▶ [GIVEN INSTRUCTION]
Please rewrite the entries from the line that has "I will 630,195." through the line that has "coord(82,31)", keeping every request line. Offset each coordinate in the answers by adding 32 to every number.
::: GIVEN RECORDS :::
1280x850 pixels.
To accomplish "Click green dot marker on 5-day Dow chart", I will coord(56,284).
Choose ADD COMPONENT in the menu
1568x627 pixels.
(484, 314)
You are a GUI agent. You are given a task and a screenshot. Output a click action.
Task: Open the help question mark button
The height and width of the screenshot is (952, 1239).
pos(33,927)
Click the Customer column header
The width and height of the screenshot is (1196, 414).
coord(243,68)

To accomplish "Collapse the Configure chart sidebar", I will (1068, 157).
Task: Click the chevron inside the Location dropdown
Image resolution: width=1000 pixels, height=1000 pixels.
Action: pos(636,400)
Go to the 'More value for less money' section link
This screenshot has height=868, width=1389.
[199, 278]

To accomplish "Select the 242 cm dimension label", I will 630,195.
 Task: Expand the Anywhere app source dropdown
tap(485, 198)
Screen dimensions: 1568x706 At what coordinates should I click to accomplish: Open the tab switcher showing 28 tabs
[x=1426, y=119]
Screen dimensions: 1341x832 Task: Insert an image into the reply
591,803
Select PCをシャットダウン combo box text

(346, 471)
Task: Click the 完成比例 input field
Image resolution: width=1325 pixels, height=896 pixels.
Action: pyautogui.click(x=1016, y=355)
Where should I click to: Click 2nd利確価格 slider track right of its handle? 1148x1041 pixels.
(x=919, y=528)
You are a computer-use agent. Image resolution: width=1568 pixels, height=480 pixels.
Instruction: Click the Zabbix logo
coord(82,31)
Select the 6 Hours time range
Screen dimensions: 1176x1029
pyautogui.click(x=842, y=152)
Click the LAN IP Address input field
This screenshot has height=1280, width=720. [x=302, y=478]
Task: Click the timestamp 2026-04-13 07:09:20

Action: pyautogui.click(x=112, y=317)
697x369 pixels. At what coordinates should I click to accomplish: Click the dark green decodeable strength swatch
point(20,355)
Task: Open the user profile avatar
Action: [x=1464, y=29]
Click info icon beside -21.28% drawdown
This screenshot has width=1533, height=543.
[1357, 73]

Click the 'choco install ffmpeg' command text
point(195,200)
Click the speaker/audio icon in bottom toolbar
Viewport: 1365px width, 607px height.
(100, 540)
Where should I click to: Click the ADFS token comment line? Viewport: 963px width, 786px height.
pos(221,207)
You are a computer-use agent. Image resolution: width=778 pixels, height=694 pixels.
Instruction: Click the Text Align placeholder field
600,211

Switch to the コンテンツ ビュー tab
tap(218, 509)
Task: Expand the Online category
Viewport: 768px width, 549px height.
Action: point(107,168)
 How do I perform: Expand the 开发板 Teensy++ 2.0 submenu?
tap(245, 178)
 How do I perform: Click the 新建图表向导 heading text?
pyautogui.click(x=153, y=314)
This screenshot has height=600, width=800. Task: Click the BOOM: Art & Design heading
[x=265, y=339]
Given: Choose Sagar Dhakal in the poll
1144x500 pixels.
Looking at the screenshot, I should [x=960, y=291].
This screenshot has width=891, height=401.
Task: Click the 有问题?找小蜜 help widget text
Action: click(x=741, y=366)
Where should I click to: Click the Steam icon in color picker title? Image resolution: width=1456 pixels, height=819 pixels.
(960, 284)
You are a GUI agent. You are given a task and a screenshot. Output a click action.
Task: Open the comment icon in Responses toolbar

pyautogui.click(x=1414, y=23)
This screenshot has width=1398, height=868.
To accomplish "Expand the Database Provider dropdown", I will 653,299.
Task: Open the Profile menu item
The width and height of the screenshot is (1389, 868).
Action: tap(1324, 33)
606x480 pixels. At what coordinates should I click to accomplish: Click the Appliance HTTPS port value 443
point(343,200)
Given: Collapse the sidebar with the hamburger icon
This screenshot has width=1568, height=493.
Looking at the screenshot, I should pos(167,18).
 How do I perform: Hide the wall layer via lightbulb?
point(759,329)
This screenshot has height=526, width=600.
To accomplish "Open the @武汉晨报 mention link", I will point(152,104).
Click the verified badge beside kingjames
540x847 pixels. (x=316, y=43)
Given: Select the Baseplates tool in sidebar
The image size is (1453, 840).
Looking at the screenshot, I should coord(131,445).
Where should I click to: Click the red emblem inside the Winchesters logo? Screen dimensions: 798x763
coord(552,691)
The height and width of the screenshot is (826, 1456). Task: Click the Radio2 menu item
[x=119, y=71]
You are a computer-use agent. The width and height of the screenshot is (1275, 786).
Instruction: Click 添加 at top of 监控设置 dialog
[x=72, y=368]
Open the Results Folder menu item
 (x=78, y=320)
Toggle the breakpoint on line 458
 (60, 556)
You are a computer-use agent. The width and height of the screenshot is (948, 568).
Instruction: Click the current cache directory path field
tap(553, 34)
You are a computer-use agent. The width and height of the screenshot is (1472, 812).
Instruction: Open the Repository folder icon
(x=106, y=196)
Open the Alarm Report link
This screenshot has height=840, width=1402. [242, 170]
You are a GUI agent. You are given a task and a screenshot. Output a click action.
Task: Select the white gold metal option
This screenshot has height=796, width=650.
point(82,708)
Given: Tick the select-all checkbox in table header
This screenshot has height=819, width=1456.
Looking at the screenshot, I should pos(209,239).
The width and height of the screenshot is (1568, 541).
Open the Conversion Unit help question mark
:::
▶ [REPLY]
To accomplish "Select the 242 cm dimension label", I will 662,227.
 Task: Expand the Anywhere app source dropdown
tap(517, 230)
Screen dimensions: 1568x706 At what coordinates should I click to accomplish: Open the tab switcher showing 28 tabs
[x=1458, y=151]
Screen dimensions: 1341x832 Task: Insert an image into the reply
623,835
Select PCをシャットダウン combo box text

(378, 503)
Task: Click the 完成比例 input field
Image resolution: width=1325 pixels, height=896 pixels.
Action: pyautogui.click(x=1048, y=387)
Where should I click to: Click 2nd利確価格 slider track right of its handle? 1148x1041 pixels.
(x=951, y=560)
You are a computer-use agent. Image resolution: width=1568 pixels, height=480 pixels.
Instruction: Click the Zabbix logo
coord(114,63)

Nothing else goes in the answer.